Lineage Logistics is an international warehousing and logistics management company and an industrial real estate investment trust (REIT) owned by Bay Grove, LLC. Entering international markets in 2017, it grew into the world's largest refrigerated warehousing company,  acquiring, by 2021, 72 other cold-chain storage companies and handling more than eight percent of the global food supply. Lineage operates over 350 facilities with over 17,000 employees in 15 countries across North America, South America, Europe, Asia, Australia and New Zealand.

History
The company was founded in April 2012 by former Morgan Stanley investment bankers Kevin Marchetti and Adam Forste, who formed Bay Grove Capital, LLC, through the consolidation of acquired warehousing and logistics companies beginning, in December 2008, with the purchase of Seafreeze from Toyo Susian Kaisha. The company then acquired CityIce, in 2009, and Flint River Services, in 2010, followed, in 2011, by Terminal Freezers of Santa Maria, California, and Richmond Cold Storage, purchased from Atlanta Equity; founded in 1907 in Richmond, Virginia, the latter then become its earliest predecessor company.

Lineage Logistics was formed with the fifth-largest network of temperature-controlled warehouse facilities in North America, according to International Association of Refrigerated Warehouses (IARW) rankings, with 40 facilities in eight states, including near international ports at Savannah, Georgia, Seattle, Washington and Norfolk, Virginia; warehouse management; consulting; and food processing support.

In 2012, the company acquired Stanford Refrigerated Warehouses and Castle & Cooke Cold Storage; Bill Hendricksen of Castle & Cooke then joined Lineage as CEO. Hendricksen was succeeded by W. Gregory Lehmkuhl, in July 2015. Lineage subsequently moved its headquarters from Irvine, California to Novi, Michigan.

Between 2016 and 2018, Lineage Logistics was granted 15 U.S. patents.

Lineage entered European markets in 2017, acquiring Partner Logistics, a large cold-chain storage supplier.
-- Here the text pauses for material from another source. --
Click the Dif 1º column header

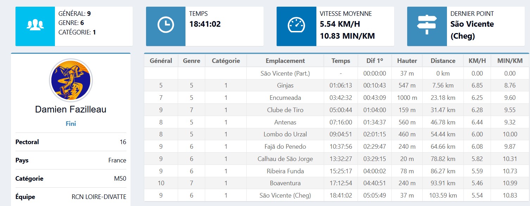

The company then expanded into the temperature-controlled logistics markets in Australia, New Zealand, and Sri Lanka, in November 2019, with the acquisition of Emergent Cold, then into Canada, in July 2020, acquiring Ontario Refrigerated Services Inc.

In 2018, Stonepeak Partners, D1 Capital Partners, and existing backers acquired minority stakes in the company valued at $700 million.

In 2019, Lineage was recognized by Fast Company as one of the world's 50 most innovative companies of 2019, including ranking #1 in its practice of data science. In 2020, Lineage was included on Fortune magazine's annual "Change the World List". In 2021, Lineage was named on the CNBC Disruptor 50 list.   

In a March 2021 interview with Bloomberg, Lineage CEO Greg Lehmkuhl said the company is actively preparing its IPO. In May 2021, Lineage acquired Crystal Creek e-commerce fulfillment logistics operator and its five U.S. warehouses, increasing the company's acquisitions to 72.

In July 2021, Lineage partnered with 8VC logistics technology venture capital firm, to further invest in the transportation and logistics technology sector.

Operations 
In April 2013, the company received a $220 million loan, and acquired Seattle Cold Storage and a University Park, Illinois facility. By 2014, most Lineage customers were food producers requiring cold chain warehousing, transportation, and logistics; to meet demand, the company concentrated on automation and acquisition. In March 2014, the company agreed to purchase Millard Refrigerated Services for about $1 billion, its largest acquisition to date, making Lineage "the second-largest temperature-controlled warehousing and logistics company in the world." Lineage then acquired Loop Cold Storage, Oneida Cold Storage & Warehouse, Murphy Overseas, and two facilities in Watsonville, California from Dreisbach Enterprises and, that September, opened a new temperature-controlled warehouse in Santa Maria, California.

By 2015, Lineage's facility network was ranked the second-largest in the world by the International Association of Refrigerated Warehouses. With 111 facilities in 21 states, Lineage also ranked as the second largest temperature-controlled warehousing and logistics company in the United States. In January 2015, Lineage acquired the Pacific Northwest cold storage facilities of Columbia Colstor, headquartered in Moses Lake, Washington.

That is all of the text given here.